Community Research and Development Information Service - CORDIS

H2020

NEPHELE Report Summary

Project ID: 645212
Funded under: H2020-EU.2.1.1.3.

Periodic Reporting for period 1 - NEPHELE (eNd to End scalable and dynamically reconfigurable oPtical arcHitecture for application-awarE SDN cLoud datacentErs)

Reporting period: 2015-02-01 to 2016-07-31

Summary of the context and overall objectives of the project

The cloud is revolutionizing the internet with a whole new user experience. Cloud services are being rapidly deployed, causing traffic in datacenters to explode. To keep pace with this soaring demand, datacenters are growing in size, hosting tens of thousands of servers and consuming as much electricity as a small town. Scaling-out the datacenter is generating enormous connectivity requirements whereas the emerging concept of resource disaggregation is further raising the bar in network capacity and latency. Traditional datacentre network architectures scale super-linearly with the number of servers, imposing a ceiling on the maximum economically-viable datacenter dimensions. Content providers face the challenge of scaling their infrastructure in a cost-effective manner, in order to improve their services to the end-user. New networking solutions are urgently needed to sustain the booming growth in the cloud ecosystem.

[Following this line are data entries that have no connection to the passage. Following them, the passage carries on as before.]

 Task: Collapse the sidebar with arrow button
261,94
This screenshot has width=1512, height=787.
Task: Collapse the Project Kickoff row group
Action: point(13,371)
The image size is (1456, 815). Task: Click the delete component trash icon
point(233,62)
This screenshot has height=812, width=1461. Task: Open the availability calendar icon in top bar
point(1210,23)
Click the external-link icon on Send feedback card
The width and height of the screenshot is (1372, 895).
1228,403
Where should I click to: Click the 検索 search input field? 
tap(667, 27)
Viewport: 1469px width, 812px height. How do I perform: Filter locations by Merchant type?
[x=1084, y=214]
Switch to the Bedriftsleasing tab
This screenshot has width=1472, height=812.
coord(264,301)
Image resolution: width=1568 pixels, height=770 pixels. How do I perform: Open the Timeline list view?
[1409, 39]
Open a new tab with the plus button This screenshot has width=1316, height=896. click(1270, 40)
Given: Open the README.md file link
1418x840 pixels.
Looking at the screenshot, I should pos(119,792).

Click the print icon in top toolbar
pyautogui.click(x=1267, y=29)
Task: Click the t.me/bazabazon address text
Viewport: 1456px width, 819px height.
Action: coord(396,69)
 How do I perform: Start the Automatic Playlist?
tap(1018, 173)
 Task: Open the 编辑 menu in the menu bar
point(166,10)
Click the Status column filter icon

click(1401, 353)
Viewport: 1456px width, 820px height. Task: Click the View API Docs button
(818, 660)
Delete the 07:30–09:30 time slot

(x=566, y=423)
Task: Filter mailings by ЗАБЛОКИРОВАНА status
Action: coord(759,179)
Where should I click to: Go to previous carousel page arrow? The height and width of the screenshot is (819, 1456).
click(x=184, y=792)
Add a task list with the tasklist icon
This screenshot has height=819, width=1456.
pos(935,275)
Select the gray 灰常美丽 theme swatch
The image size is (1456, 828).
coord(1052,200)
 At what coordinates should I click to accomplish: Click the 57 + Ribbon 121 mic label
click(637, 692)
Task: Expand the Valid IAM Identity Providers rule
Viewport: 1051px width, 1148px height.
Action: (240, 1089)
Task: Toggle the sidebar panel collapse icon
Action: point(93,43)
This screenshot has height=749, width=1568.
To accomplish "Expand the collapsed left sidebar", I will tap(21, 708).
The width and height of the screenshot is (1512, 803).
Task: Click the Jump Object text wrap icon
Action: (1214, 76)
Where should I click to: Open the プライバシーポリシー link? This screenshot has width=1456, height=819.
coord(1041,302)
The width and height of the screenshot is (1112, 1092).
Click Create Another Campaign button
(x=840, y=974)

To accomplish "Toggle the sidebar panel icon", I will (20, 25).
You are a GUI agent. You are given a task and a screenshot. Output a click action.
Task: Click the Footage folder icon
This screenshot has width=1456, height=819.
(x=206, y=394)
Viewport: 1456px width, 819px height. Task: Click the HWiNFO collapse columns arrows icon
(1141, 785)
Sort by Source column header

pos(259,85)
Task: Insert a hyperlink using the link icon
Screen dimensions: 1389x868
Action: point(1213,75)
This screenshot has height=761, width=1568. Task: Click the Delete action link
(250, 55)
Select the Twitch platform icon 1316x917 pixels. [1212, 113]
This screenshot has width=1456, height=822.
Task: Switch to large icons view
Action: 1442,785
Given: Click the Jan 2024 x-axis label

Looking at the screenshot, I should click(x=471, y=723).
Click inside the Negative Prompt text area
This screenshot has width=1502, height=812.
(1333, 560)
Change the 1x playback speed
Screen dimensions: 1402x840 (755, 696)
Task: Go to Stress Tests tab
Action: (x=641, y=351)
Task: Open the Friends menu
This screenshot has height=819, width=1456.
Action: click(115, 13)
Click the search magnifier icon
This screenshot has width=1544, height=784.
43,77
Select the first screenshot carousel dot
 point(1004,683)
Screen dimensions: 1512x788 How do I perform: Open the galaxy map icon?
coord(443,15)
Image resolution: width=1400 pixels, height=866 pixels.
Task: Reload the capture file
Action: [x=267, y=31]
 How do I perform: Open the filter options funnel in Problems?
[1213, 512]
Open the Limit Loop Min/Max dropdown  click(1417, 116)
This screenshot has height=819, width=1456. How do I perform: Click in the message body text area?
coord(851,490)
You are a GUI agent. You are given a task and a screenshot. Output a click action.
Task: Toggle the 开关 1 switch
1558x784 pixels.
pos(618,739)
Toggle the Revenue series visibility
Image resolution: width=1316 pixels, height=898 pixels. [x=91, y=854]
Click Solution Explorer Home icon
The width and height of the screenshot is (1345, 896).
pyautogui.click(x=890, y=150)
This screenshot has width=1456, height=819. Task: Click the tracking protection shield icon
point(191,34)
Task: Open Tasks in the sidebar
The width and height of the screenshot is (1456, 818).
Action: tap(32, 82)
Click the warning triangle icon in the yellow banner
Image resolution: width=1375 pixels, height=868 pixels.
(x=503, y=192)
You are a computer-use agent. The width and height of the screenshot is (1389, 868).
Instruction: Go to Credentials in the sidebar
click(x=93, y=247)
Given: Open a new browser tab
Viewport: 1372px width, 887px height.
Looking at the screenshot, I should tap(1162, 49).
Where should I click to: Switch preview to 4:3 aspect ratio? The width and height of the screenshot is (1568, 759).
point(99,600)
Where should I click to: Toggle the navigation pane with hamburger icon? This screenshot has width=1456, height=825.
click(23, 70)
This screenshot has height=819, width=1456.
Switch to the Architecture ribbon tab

NEPHELE is a European research project on network technologies, developing a dynamic optical network infrastructure for future scale-out, disaggregated datacenters. NEPHELE builds on the enormous capacity of optical links and leverages hybrid optical-electronic switching to attain the ideal combination of high bandwidth at reduced cost and power compared to current datacenter networks. In order to effectively integrate the new paradigm of optical switching into the datacenter networking ecosystem, NEPHELE follows an end-to-end approach extending from the datacenter architecture to the overlaying control plane and up to the interfaces with the application, in order to deliver a fully functional networking solution. Within the project’s workplan a manifold of recent developments and disciplines are leveraged in order to unleash the potential of optical switching in the datacenter:

• novel network architectures for optically switched data plane leveraging mature, off-the-shelf photonic technologies,
• Software-defined networking for network configuration and interaction with the data plane,
• Application-defined networking for interaction with the datacenter cloud management platform.

To blend these concepts into a fully functional end-to-end solution NEPHELE aligns its interdisciplinary approach with the end-user needs, as a means of bridging innovative research with near-market exploitation.

NEPHELE’s hybrid electronic-optical network architecture scales linearly with the number of datacenter hosts and consolidates compute and storage networks over a single, Ethernet optical TDMA network. Low latency, hardware-level dynamic re-configurability and quasi-deterministic Quality-of-Service (QoS) are supported in view of disaggregated datacenter deployment scenarios. A fully functional control plane overlay is being developed, comprising a Software-Defined Networking (SDN) controller along with its interfaces. The southbound interface abstracts physical layer infrastructure and allows dynamic hardware-level network reconfigurability. The northbound interface links the SDN controller with the application requirements through an Application Programming Interface. NEPHELE’s innovative control plane enables Application Defined Networking and merges hardware and software virtualization over the hybrid optical infrastructure. It also integrates SDN modules and functions for inter-datacenter connectivity, enabling dynamic bandwidth allocation based on the needs of migrating virtual machines (VMs), as well as on existing Service Level Agreements for transparent networking among telecom and datacenter operators’ domains.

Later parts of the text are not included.